Renders as an amber-tinted pill with a GitHub icon, clickable path, commit SHA badge, and category label. Alternative: <SourceRef href="..." label="..." /> for links outside GitHub.

import Gotcha from '../../../components/Gotcha.astro';
<Gotcha title="Migration order is load-bearing">
Back up live data BEFORE the first `git pull`, or the seed will overwrite admin edits.
</Gotcha>

Variants: warning (default, amber), danger (red), performance (blue), security (purple). Use sparingly — <Gotcha> is for the one or two caveats per entry that most deserve a reader’s attention. Ordinary gotchas stay as bullet points.

For general callouts (note, tip, caution, danger), Starlight’s built-in <Aside> works and is already styled to match the theme:

import { Aside } from '@astrojs/starlight/components';
<Aside type="tip" title="Optional title">
The actual content.
</Aside>

Reference-manual, not dev-blog. The voice on notes.r-that.com is the reference — match it.

Shape of a paragraph:

  • **Topic** — short declarative descriptor. as the lead line of a section.
  • Short paragraphs, one idea each. Complete thoughts.
  • Em dashes as connectors — they do the work of semicolons.
  • Declarative third-person-ish. “The registry exposes…” not “I built a registry that…”.

Explaining problems and fixes:

  • **The problem:** / **The fix:** blocked structure, not prose arc.
  • State facts and consequences.
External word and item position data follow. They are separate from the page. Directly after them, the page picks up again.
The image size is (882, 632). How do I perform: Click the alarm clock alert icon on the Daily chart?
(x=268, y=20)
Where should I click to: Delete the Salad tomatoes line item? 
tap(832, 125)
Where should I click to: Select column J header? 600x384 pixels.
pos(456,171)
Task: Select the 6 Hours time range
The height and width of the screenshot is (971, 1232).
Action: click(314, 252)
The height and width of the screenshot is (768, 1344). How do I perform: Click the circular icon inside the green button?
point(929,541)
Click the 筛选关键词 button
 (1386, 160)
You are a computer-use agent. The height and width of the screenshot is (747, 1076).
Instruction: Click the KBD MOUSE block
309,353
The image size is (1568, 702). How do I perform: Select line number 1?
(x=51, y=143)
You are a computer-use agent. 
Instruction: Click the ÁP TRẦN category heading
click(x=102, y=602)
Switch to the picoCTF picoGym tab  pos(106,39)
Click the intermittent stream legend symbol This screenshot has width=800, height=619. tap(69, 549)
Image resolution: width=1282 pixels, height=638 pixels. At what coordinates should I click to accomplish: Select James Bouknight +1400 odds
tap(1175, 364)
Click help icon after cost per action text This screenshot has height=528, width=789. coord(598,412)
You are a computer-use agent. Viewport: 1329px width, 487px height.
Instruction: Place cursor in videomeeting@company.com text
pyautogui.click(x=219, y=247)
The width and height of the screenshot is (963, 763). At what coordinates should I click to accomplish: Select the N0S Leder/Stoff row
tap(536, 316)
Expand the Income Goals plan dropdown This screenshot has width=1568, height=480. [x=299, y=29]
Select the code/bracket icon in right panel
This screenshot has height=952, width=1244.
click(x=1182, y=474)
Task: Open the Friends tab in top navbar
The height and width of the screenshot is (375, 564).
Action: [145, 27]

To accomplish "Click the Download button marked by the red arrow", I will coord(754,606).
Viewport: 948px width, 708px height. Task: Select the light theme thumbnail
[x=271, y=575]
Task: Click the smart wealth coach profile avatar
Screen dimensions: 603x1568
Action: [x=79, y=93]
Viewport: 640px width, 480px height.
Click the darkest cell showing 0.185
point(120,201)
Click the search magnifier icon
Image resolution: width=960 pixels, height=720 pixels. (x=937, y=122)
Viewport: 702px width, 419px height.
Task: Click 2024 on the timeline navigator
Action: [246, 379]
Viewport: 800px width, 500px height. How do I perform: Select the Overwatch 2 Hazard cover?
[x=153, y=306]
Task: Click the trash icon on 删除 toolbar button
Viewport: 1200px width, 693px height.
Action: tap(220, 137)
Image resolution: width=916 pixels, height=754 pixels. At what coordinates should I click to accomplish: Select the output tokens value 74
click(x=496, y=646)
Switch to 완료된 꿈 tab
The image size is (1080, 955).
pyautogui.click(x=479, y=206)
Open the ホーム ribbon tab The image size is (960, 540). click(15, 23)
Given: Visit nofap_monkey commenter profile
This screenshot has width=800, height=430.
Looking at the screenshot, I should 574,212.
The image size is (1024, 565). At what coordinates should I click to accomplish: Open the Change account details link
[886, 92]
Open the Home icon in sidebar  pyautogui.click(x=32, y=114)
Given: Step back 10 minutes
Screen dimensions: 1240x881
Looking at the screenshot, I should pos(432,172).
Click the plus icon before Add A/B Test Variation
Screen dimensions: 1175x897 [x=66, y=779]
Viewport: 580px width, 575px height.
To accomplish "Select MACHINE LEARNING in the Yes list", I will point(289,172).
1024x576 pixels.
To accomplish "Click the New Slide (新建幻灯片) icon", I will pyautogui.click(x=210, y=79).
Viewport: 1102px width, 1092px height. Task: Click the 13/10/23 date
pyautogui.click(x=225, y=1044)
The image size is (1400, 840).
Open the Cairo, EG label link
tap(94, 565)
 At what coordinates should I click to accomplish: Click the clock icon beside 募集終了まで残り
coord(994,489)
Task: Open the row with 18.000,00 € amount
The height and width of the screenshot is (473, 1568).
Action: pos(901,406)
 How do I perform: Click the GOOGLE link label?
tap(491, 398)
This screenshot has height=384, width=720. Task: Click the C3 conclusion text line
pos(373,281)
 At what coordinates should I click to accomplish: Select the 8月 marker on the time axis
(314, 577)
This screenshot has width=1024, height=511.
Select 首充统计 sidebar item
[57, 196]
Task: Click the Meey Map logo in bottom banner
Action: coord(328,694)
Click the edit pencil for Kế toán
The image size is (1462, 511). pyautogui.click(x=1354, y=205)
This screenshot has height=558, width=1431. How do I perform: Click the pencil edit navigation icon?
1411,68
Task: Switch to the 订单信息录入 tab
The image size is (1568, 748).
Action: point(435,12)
Skip the story of discovering them.
  • Procedures get numbered step headers: 1. Install the essentials, 2. Configure the drop-in.

Away from:

  • Narrative first-person. “I rebranded X”, “we tried Y first”, “ask me how I know”.
  • Snarky asides. The wiki is reference material; the reader is looking something up, not reading a blog.
  • Arc writing — “we tried X, it broke, so we switched to Z”. Replace with **What breaks:** X. **Why:** Y. **Use instead:** Z.

Still applies:

  • No marketing voice. No “elegantly”, “simply”, “robust” — if the word would survive being deleted, delete it.
  • Explain why more than what. Code already shows what.
  • First person is OK when unavoidable for traceability (“my word-boundary match is liberal”) — but default to declarative.

When to write a new entry vs. update an existing one

Section titled “When to write a new entry vs. update an existing one”
  • Same idea, different project → update the existing. Add a bullet to “How it’s used”.
  • Genuinely new concept → new entry. Cross-link related ones at the bottom.
  • Edge case of an existing pattern → a new section inside the existing entry, not a new entry.

If you’re unsure, err toward updating. Drift across fragmented entries is worse than a longer entry with cross-references.

  • Build passes (npm run build)
  • Sidebar auto-generation picked up the new file (check npm run dev)
  • If you added src/examples/..., the live render actually works
  • You’ve linked the Source repo/path at the top
  • “Why it exists” has at least 2 sentences of real backstory

That’s it. This guide itself follows the rule: short, direct, future-you is the audience.